Geri adım atarsanız karizmanız çizilir! Güç üzerine kurduğunuz hikâye zarar görür.

Teslim olsanız asla eskisi gibi kabadayılık yapamazsınız.

Ara bir yol bulayım deseniz o da olmaz çünkü güven duygusu çoktan yok olmuştur.

Peki, siz olsanız bu hayali ülkede ne yapardınız?

Öncelikle rakibin ve kendinizin güçlü olduğu alanları masaya yatırmakla işe başlardınız.

Diyelim ki, cemaat “polis teşkilatında” güçlü. O zaman bir yandan orayı dağıtmaya çalışırken diğer yandan sizin ana vurucu gücünüzü oluşturan örneğin “istihbarat teşkilatı” gibi yapıları devreye sokardınız.

Ama muhtemelen yetmezdi.

Sizi her an vurabilecek bir gücün rahat hareket etmesini engellemek için “aşırı güç kullanımı” dışında bir yolunuzun olmadığını düşünürdünüz.

Böylece tokata yumruk, yumruğa kafa, bıçağa silahla karşılık verme dönemine girerdiniz.

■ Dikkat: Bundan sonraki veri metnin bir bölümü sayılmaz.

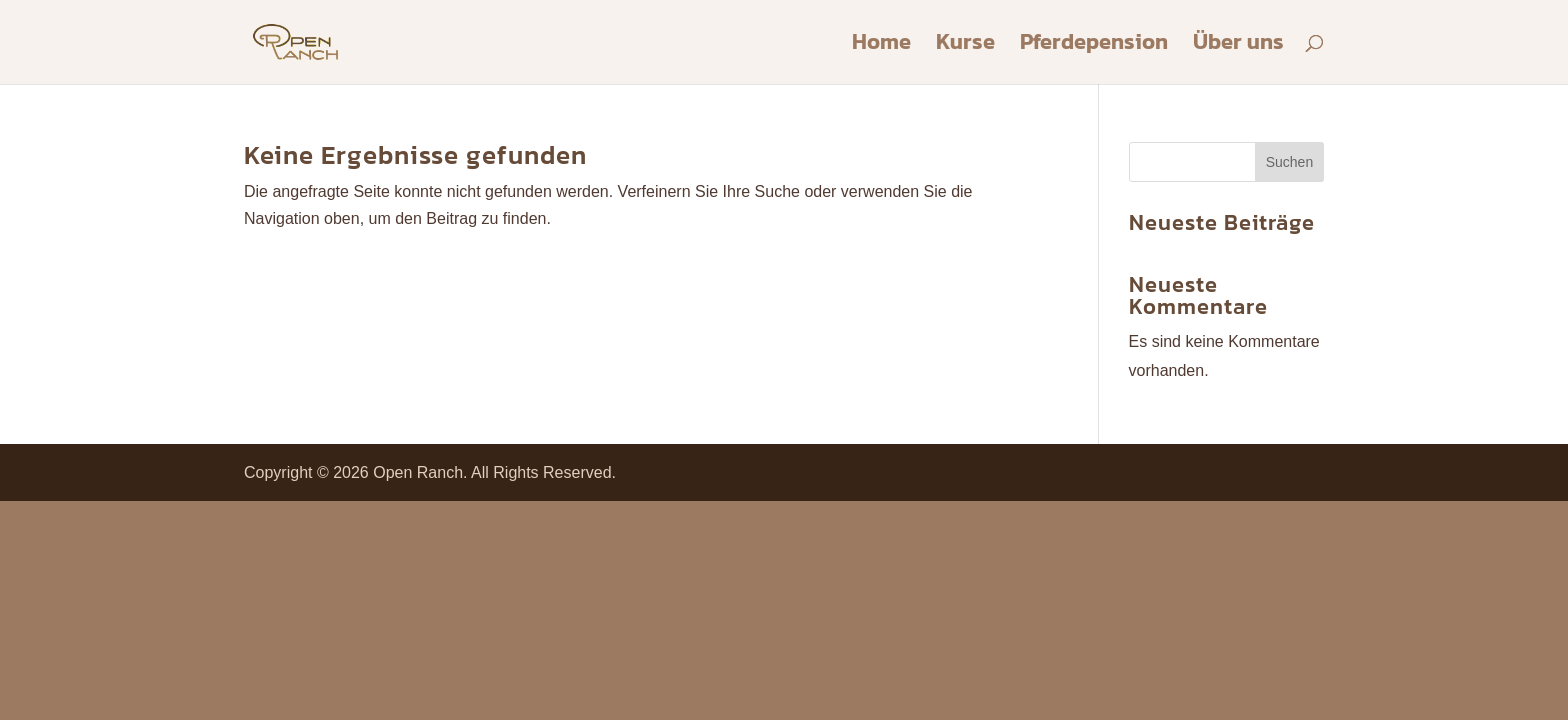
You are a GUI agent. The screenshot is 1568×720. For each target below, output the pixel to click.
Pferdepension (1094, 46)
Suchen (1289, 162)
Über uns (1238, 46)
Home (881, 46)
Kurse (965, 46)
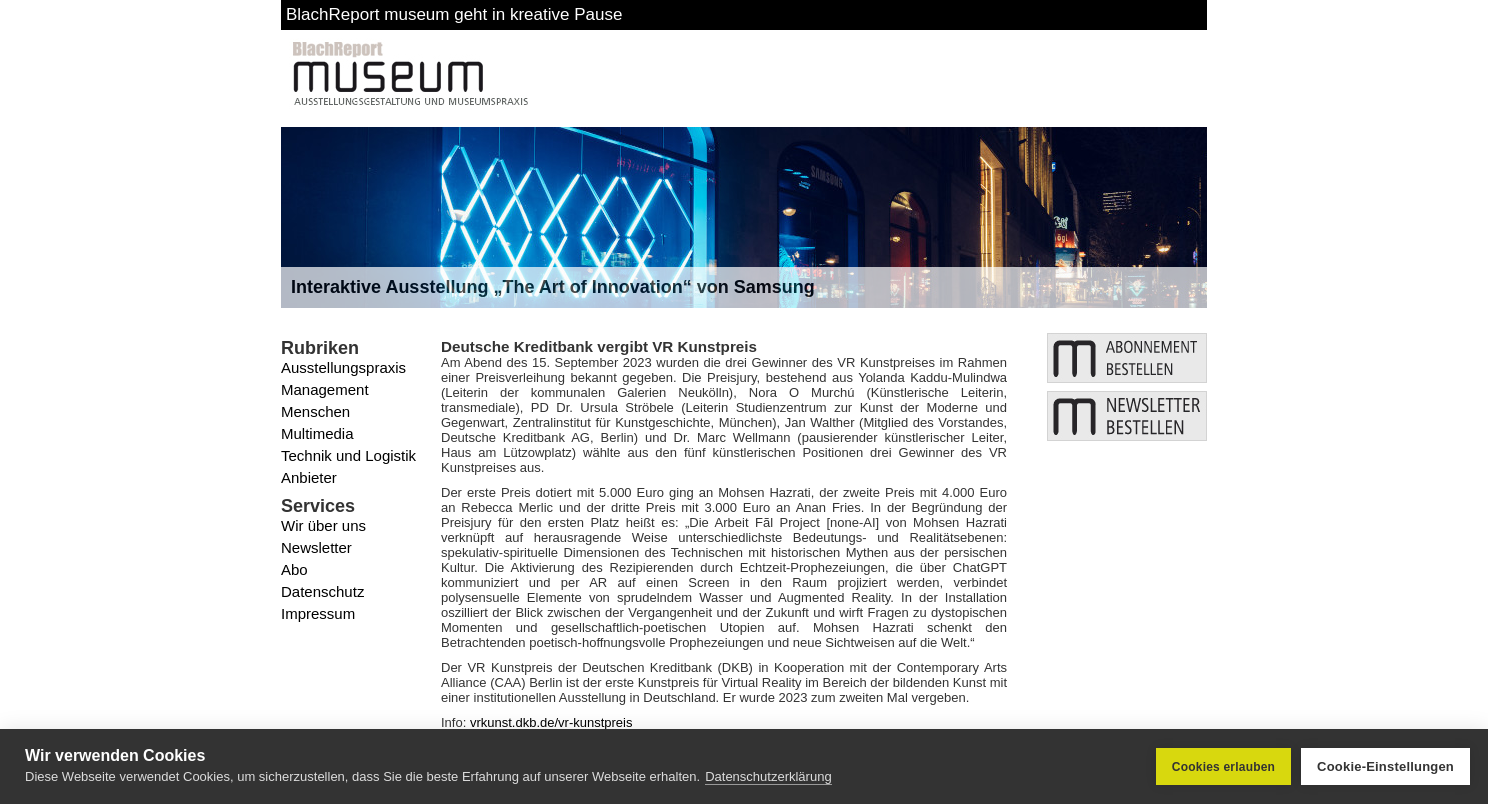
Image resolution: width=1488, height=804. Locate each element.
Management (325, 389)
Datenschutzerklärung (768, 776)
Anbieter (309, 477)
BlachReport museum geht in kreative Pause (454, 14)
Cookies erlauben (1223, 767)
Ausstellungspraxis (343, 367)
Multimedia (317, 433)
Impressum (318, 613)
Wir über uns (323, 525)
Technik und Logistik (348, 455)
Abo (294, 569)
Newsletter (316, 547)
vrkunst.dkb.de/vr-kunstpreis (551, 722)
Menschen (315, 411)
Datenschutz (322, 591)
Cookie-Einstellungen (1385, 766)
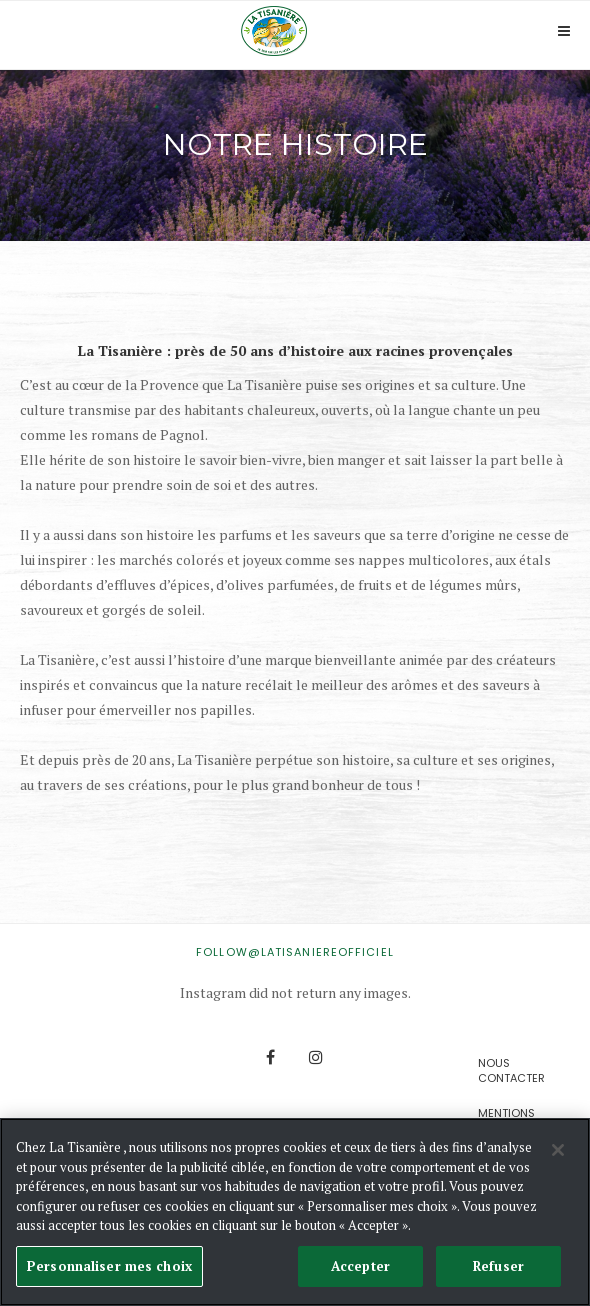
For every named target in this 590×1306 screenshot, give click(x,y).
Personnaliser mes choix (109, 1267)
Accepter (360, 1267)
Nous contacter (511, 1070)
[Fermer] (558, 1152)
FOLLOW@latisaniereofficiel (295, 952)
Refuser (498, 1267)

Fakat daha önemlisi, gündemi rakibe bırakmamak için rüşvet, yolsuzluk, adam kayırmacılık gibi olayları, mahdumların yedikleri naneleri unutturacak yeni gündemler arardınız.

Peki, sizce en ideal yöntem ne olurdu?

Eğer o hayali ülkede tek adamlığınızı size sağladığını iddia eden bir tutuklu terör örgütü lideri varsa ve o, istihbarat örgütü vasıtasıyla “hizmete hazır” olduğunu beyan ediyorsa hemen ilginç senaryolar düşünürdünüz.

Hele hele sizin ülkenizde gençler ayaklanınca, diktatörlere isyan edince; hemen derin ağabeyler neredeyse kibrit çöpüyle zırhlı araç yakma(!) mizansenlerini kurabilecek kadar ustaysa aklınıza kısa yoldan çözümler gelirdi.

Partinizin Genel Merkezinin duvarında ya da bakanlıkların birinin dış kapısının dış mandalında “catapat” patlatmayı düşünmezdiniz çünkü onlar başka ülkelerde uygulanmış olurdu!

Oy tabanınızın büyük bir kısmı milliyetçi-muhafazakâr söyleme yakınsa ve etnikçi, ayrılıkçı bir hareket de varsa o zaman en verimli topraklara ekerdiniz kin ve nefret tohumlarını.

İlk şoku atlatır atlatmaz mesela ülkenin ayrılıkçı partisiyle bir yapay tartışmanın içine girip, ne büyük vatansever(!) olduğunuzu anlatmaya başlayabilirdiniz. Kim bilir belki de onlar hapishaneler üzerinden, canları pahasına bir şeyler yaparlardı sizin için!

Ya da belki, silahlı teröristleri eğitip savaşmaya gönderdiğiniz bir komşu ülkenin terörist gruplarından bir kaçını kiralayıp, büyük acılar yaşatmak pahasına birkaç bomba patlattırıverirdiniz!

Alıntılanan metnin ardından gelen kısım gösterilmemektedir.